## PROVIDED PASSAGE
──────────

However, the question remains whether or not a doctor receiving an honorarium from a pharmaceutical manufacturer can conduct him, or herself without bias when it comes to their participation in the overseeing of a clinical trial.

The US Food and Drug Administration (FDA) has rules in place for that very reason.

And yet it does virtually nothing to police those financial conflicts, and actually considers it a waste of time.

As recently reported in the New York Times, a stunning investigation by the Department of Health and Human Services (DHHS) that was released January 12th found the FDA failed to receive (and, it is assumed, ask for) the various forms and documents that would serve to disclose a doctor's financial conflicts of interest 42 percent of the time. It was also found that in 31 percent of the trials where forms WERE submitted, FDA reviewers failed to document that they had even examined the material.

And perhaps the most damning finding of all—according to the DHHS investigation, of the 20 percent of doctors who duly revealed a significant financial conflict, neither the FDA or even the sponsoring manufacturers took any kind of action, or made any attempt to respond to the conflicts.

It was ten years ago that the disclosure requirements for drug companies and manufacturers conducting clinical trials were implemented by the FDA. Manufacturers, and companies with a vested interest in the trials were required to collect information prior to the commencement of a trail, and report the findings to the FDA.

And yet, the FDA was shown to have made little attempt to enforce the own requirement, and may not even have used the information if, and when it was made available.

It is suggested that there's a lot more information out there than is getting to the required source. As reported in the New York Times, studies have shown that one-fifth, to a full one-third of all doctors carry such conflicts. And yet, less than 1 percent of all doctors involved in the oversight of clinical trials ever bothered to register with the FDA. Those few who did, reported a significant conflict of interest.

──────────

## YOUR TASKS
**A.** Summarize the passage on FDA oversight of doctors' financial conflicts in clinical trials in two sentences.
**B.** Repeat everything in the FDA passage from "It was ten years" down to "to the FDA.".

## DATA EXTRACTS
──────────

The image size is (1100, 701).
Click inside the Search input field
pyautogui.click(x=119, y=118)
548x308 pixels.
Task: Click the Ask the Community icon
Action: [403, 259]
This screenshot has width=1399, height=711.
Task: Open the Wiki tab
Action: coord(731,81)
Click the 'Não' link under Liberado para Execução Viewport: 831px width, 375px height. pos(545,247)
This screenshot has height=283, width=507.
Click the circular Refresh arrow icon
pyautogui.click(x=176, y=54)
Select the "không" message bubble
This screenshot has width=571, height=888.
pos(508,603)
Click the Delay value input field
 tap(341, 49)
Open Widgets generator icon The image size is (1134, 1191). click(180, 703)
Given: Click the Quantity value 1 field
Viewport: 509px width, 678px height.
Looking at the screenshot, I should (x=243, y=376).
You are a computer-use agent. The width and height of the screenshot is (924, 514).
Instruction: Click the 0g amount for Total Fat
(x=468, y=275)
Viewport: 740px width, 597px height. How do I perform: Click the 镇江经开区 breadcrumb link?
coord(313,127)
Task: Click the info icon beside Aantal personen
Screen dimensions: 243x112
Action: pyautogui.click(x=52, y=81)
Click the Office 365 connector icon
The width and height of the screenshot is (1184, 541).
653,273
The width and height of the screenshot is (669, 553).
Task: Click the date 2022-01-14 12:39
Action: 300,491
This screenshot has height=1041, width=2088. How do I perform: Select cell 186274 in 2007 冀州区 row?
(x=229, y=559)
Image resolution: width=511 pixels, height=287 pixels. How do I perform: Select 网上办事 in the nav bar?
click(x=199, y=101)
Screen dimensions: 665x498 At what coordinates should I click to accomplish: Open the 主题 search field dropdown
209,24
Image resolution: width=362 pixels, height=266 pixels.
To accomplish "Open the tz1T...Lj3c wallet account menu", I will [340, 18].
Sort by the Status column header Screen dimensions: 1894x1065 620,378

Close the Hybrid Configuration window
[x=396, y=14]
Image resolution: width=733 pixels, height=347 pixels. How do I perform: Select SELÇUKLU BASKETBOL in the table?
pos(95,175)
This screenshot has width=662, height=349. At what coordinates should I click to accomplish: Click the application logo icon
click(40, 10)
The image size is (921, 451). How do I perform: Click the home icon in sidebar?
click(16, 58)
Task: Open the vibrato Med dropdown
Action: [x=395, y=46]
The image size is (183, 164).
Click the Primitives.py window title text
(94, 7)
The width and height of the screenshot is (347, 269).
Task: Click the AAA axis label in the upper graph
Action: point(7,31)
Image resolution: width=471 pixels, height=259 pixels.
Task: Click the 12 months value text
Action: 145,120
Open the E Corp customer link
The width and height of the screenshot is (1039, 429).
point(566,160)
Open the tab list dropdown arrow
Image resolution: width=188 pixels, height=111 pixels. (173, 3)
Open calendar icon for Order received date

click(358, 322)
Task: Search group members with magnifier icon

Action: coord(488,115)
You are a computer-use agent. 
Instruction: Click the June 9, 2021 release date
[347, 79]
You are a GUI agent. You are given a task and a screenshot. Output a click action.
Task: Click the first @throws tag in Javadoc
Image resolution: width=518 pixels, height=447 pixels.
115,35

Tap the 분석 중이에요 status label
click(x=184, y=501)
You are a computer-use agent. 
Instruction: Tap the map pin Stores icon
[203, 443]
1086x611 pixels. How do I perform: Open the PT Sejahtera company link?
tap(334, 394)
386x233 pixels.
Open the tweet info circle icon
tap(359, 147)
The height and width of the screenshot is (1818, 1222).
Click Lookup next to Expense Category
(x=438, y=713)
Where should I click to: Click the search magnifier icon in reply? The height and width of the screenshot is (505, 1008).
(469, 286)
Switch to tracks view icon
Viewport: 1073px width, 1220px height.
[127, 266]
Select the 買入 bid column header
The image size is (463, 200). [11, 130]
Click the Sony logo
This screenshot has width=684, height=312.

──────────

## RESULTS FOR THE EXERCISE
**A.** The FDA has rules meant to address financial conflicts of interest among doctors overseeing clinical trials, yet it does virtually nothing to police them. A DHHS investigation released January 12th found that the FDA failed to receive disclosure forms 42 percent of the time, that reviewers failed to document examining the material in 31 percent of trials where forms were submitted, and that neither the FDA nor the sponsoring manufacturers took any action when doctors revealed a significant conflict.

**B.**
It was ten years ago that the disclosure requirements for drug companies and manufacturers conducting clinical trials were implemented by the FDA. Manufacturers, and companies with a vested interest in the trials were required to collect information prior to the commencement of a trail, and report the findings to the FDA.